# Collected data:
>>>

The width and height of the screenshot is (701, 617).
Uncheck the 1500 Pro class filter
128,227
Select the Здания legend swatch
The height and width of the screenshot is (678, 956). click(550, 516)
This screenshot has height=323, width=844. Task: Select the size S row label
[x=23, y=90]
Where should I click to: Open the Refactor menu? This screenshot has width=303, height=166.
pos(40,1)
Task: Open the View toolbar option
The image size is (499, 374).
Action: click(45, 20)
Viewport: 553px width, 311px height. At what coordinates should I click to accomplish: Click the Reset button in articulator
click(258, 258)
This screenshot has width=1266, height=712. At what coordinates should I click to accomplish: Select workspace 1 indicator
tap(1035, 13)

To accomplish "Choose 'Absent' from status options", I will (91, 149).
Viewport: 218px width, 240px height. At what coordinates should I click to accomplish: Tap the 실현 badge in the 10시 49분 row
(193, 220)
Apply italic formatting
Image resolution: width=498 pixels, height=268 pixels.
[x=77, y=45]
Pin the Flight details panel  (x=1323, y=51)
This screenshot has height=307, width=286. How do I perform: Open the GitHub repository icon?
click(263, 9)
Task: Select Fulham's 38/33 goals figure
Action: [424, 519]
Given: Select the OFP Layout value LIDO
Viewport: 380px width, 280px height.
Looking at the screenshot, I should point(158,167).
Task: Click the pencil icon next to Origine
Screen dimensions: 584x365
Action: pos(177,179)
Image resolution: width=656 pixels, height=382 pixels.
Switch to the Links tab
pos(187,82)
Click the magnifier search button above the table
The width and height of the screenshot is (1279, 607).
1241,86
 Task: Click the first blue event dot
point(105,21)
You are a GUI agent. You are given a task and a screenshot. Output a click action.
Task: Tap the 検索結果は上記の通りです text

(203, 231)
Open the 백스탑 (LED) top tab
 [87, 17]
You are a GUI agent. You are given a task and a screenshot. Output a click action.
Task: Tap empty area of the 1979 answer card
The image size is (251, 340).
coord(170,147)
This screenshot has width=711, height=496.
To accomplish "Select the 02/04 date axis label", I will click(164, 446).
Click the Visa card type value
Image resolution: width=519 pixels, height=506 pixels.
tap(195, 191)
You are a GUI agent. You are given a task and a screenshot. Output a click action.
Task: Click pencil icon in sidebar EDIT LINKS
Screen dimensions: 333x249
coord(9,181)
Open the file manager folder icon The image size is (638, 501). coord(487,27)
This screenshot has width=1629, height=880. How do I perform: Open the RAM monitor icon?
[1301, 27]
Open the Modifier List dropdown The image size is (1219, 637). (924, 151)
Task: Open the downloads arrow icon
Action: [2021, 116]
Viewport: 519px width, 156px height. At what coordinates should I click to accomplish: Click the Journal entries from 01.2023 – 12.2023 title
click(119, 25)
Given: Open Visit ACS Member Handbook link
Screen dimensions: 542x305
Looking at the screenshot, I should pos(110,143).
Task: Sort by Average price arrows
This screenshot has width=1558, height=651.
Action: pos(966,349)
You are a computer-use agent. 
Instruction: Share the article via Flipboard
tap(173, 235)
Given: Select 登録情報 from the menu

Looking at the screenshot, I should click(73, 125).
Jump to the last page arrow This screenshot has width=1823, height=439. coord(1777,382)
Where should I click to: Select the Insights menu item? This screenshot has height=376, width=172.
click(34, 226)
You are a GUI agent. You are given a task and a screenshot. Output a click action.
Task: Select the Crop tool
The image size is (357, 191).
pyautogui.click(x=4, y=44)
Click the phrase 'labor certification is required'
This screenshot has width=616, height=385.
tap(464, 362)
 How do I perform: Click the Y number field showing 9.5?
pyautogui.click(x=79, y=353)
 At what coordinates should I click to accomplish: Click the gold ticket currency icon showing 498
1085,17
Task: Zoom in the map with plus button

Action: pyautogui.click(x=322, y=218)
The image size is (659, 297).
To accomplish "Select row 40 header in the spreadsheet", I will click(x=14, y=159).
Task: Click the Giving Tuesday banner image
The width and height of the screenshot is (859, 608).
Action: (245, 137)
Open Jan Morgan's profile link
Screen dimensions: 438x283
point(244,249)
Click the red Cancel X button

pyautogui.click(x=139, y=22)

<<<

# Exercise objective:
Generate a verbatim printout of all the entries.

# Reply:
The width and height of the screenshot is (701, 617).
Uncheck the 1500 Pro class filter
128,227
Select the Здания legend swatch
The height and width of the screenshot is (678, 956). click(550, 516)
This screenshot has height=323, width=844. Task: Select the size S row label
[x=23, y=90]
Where should I click to: Open the Refactor menu? This screenshot has width=303, height=166.
pos(40,1)
Task: Open the View toolbar option
The image size is (499, 374).
Action: click(45, 20)
Viewport: 553px width, 311px height. At what coordinates should I click to accomplish: Click the Reset button in articulator
click(258, 258)
This screenshot has width=1266, height=712. At what coordinates should I click to accomplish: Select workspace 1 indicator
tap(1035, 13)

To accomplish "Choose 'Absent' from status options", I will (91, 149).
Viewport: 218px width, 240px height. At what coordinates should I click to accomplish: Tap the 실현 badge in the 10시 49분 row
(193, 220)
Apply italic formatting
Image resolution: width=498 pixels, height=268 pixels.
[x=77, y=45]
Pin the Flight details panel  (x=1323, y=51)
This screenshot has height=307, width=286. How do I perform: Open the GitHub repository icon?
click(263, 9)
Task: Select Fulham's 38/33 goals figure
Action: [424, 519]
Given: Select the OFP Layout value LIDO
Viewport: 380px width, 280px height.
Looking at the screenshot, I should point(158,167).
Task: Click the pencil icon next to Origine
Screen dimensions: 584x365
Action: pos(177,179)
Image resolution: width=656 pixels, height=382 pixels.
Switch to the Links tab
pos(187,82)
Click the magnifier search button above the table
The width and height of the screenshot is (1279, 607).
1241,86
 Task: Click the first blue event dot
point(105,21)
You are a GUI agent. You are given a task and a screenshot. Output a click action.
Task: Tap the 検索結果は上記の通りです text

(203, 231)
Open the 백스탑 (LED) top tab
 [87, 17]
You are a GUI agent. You are given a task and a screenshot. Output a click action.
Task: Tap empty area of the 1979 answer card
The image size is (251, 340).
coord(170,147)
This screenshot has width=711, height=496.
To accomplish "Select the 02/04 date axis label", I will click(164, 446).
Click the Visa card type value
Image resolution: width=519 pixels, height=506 pixels.
tap(195, 191)
You are a GUI agent. You are given a task and a screenshot. Output a click action.
Task: Click pencil icon in sidebar EDIT LINKS
Screen dimensions: 333x249
coord(9,181)
Open the file manager folder icon The image size is (638, 501). coord(487,27)
This screenshot has width=1629, height=880. How do I perform: Open the RAM monitor icon?
[1301, 27]
Open the Modifier List dropdown The image size is (1219, 637). (924, 151)
Task: Open the downloads arrow icon
Action: [2021, 116]
Viewport: 519px width, 156px height. At what coordinates should I click to accomplish: Click the Journal entries from 01.2023 – 12.2023 title
click(119, 25)
Given: Open Visit ACS Member Handbook link
Screen dimensions: 542x305
Looking at the screenshot, I should pos(110,143).
Task: Sort by Average price arrows
This screenshot has width=1558, height=651.
Action: pos(966,349)
You are a computer-use agent. 
Instruction: Share the article via Flipboard
tap(173, 235)
Given: Select 登録情報 from the menu

Looking at the screenshot, I should click(73, 125).
Jump to the last page arrow This screenshot has width=1823, height=439. coord(1777,382)
Where should I click to: Select the Insights menu item? This screenshot has height=376, width=172.
click(34, 226)
You are a GUI agent. You are given a task and a screenshot. Output a click action.
Task: Select the Crop tool
The image size is (357, 191).
pyautogui.click(x=4, y=44)
Click the phrase 'labor certification is required'
This screenshot has width=616, height=385.
tap(464, 362)
 How do I perform: Click the Y number field showing 9.5?
pyautogui.click(x=79, y=353)
 At what coordinates should I click to accomplish: Click the gold ticket currency icon showing 498
1085,17
Task: Zoom in the map with plus button

Action: pyautogui.click(x=322, y=218)
The image size is (659, 297).
To accomplish "Select row 40 header in the spreadsheet", I will click(x=14, y=159).
Task: Click the Giving Tuesday banner image
The width and height of the screenshot is (859, 608).
Action: (245, 137)
Open Jan Morgan's profile link
Screen dimensions: 438x283
point(244,249)
Click the red Cancel X button

pyautogui.click(x=139, y=22)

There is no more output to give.